NHS in the news

nhs

Hardly a day goes by when we don’t hear news about the NHS: from the junior doctors’ strikes, the lack of funding to the staffing issues. We all need the NHS at some point in our lives, especially those of us who have experienced stroke and the urgency of attention required. Also not forgetting those of us with who have also been affected by illness. Yet there are more and more news stories warning us that this vital service does not always deliver but may actually be on the brink of collapse according to NHS Providers, the body that represents hospitals across England. Chronic understaffing, underfunding and overspending are forcing the NHS to move backwards in the direction of the 1990s when there was a visible decline.

At the end of the last financial year trusts reported the largest deficits in the history of the NHS. With an ageing population and ever more sophisticated procedures in medicine, the resources are stretched to the limit. Consistently reducing social care with cuts to the community and mental health services has led to more and more people being ‘trapped’ in wards before they can be discharged. I am sure I’m missing some vital point here but I have to ask the question, would it not help if pharmacy continued through the weekends also, as consultants do? This way patients who were not able to be discharged before close of play Friday would not have to hog a beds until Monday waiting for medication before enabling them to be discharged.

Staff shortages in all areas has led to closures of A & E departments and consequently put more pressure on those near by.

Waiting lists for operations are now at their highest point since 2007, with many of them postponed due to cancellations on the day. Hospitals are often forced to outsource work to agencies thus increasing the costs and the downward spiral.

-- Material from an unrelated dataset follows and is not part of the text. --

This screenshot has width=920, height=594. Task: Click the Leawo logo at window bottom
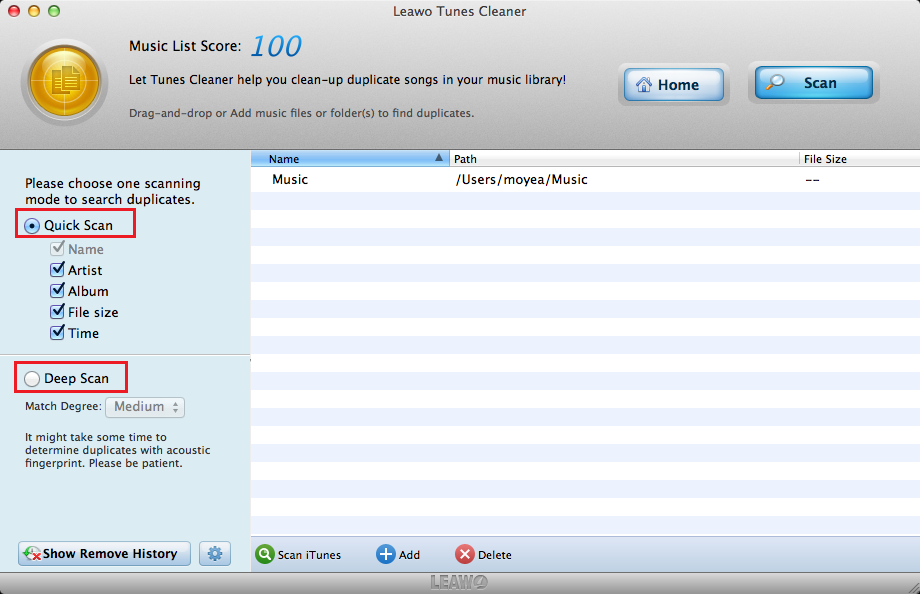point(459,582)
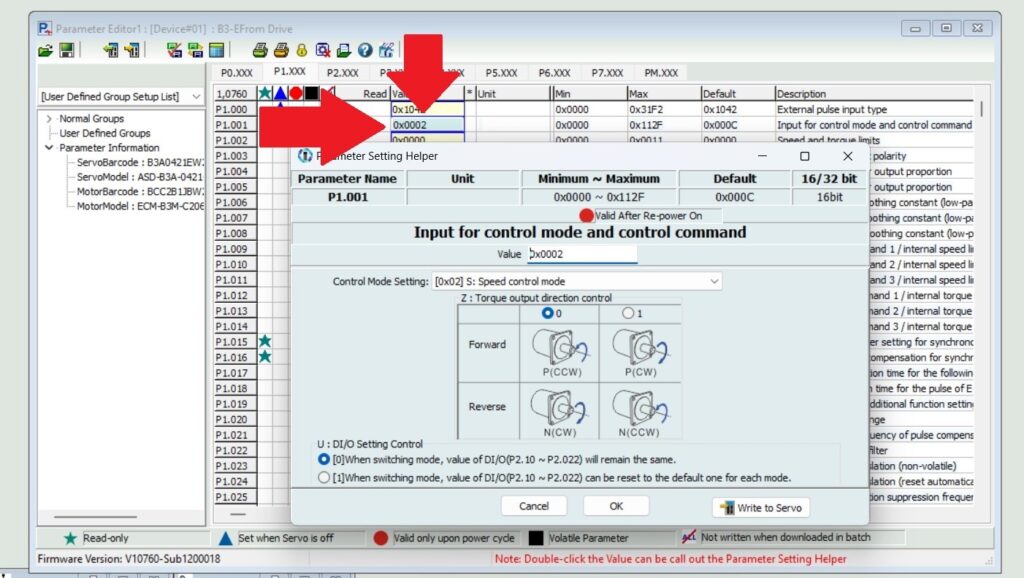Click the open file folder icon

(46, 49)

Previous governments had been warned about these issues yet they were largely ignored.

The present government faces the question of huge investment versus a decline. One can only wish that the autumn statement on the 23rd November will bring a glimmer of hope as the alternative is that of draconian cuts to services we have always taken for granted. Sadly, some of these have already been proposed such as the suspension of non-urgent treatments for patients who are obese or are smokers. This is a slippery slope and certainly not in line with the core philosophy of the NHS. However, if investment is not made, we may all have to face such choices.

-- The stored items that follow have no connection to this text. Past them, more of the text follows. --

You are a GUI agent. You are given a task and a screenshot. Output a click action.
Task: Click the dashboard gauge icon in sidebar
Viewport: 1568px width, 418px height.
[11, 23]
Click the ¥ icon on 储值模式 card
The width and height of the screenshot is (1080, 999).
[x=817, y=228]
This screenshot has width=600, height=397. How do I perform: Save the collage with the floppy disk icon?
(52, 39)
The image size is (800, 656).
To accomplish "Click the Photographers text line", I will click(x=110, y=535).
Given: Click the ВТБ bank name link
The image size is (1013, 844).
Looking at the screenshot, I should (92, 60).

As someone already having had to rely on the NHS does this situation make you feel more vulnerable? Do you feel more frustrated due to stays in hospital and being able to witness so closely first hand examples of the sad decline, increased pressure staff are under, how things are such that however hard we try to fight it our confidence is lowered. Consultants are expected as it appears to us sitting in the beds to work ridiculous hours without a break, how are they meant to remain fresh thinking? Nurses are expected to make and serve drinks whilst carrying out their usual duties after finishing pathetically lengthy amounts of paperwork. The paperwork alone removes the personal, attentive rep our they once had and long to return and as if that were not enough there are too few on duty for the amount of patients how can they keep it up. Then the opposite of bed blocking to keep figures and budgets looking ‘tidy’ the correct amount of discharges must be made by certain dates, this in turn results in people being discharged who are not fit to be so and you guessed it they end up draining the service again through no fault of their own needing to be read utter and usually with the help of paramedics. When oh when will the government listen to patients and staff alike the people the service is meant to be about?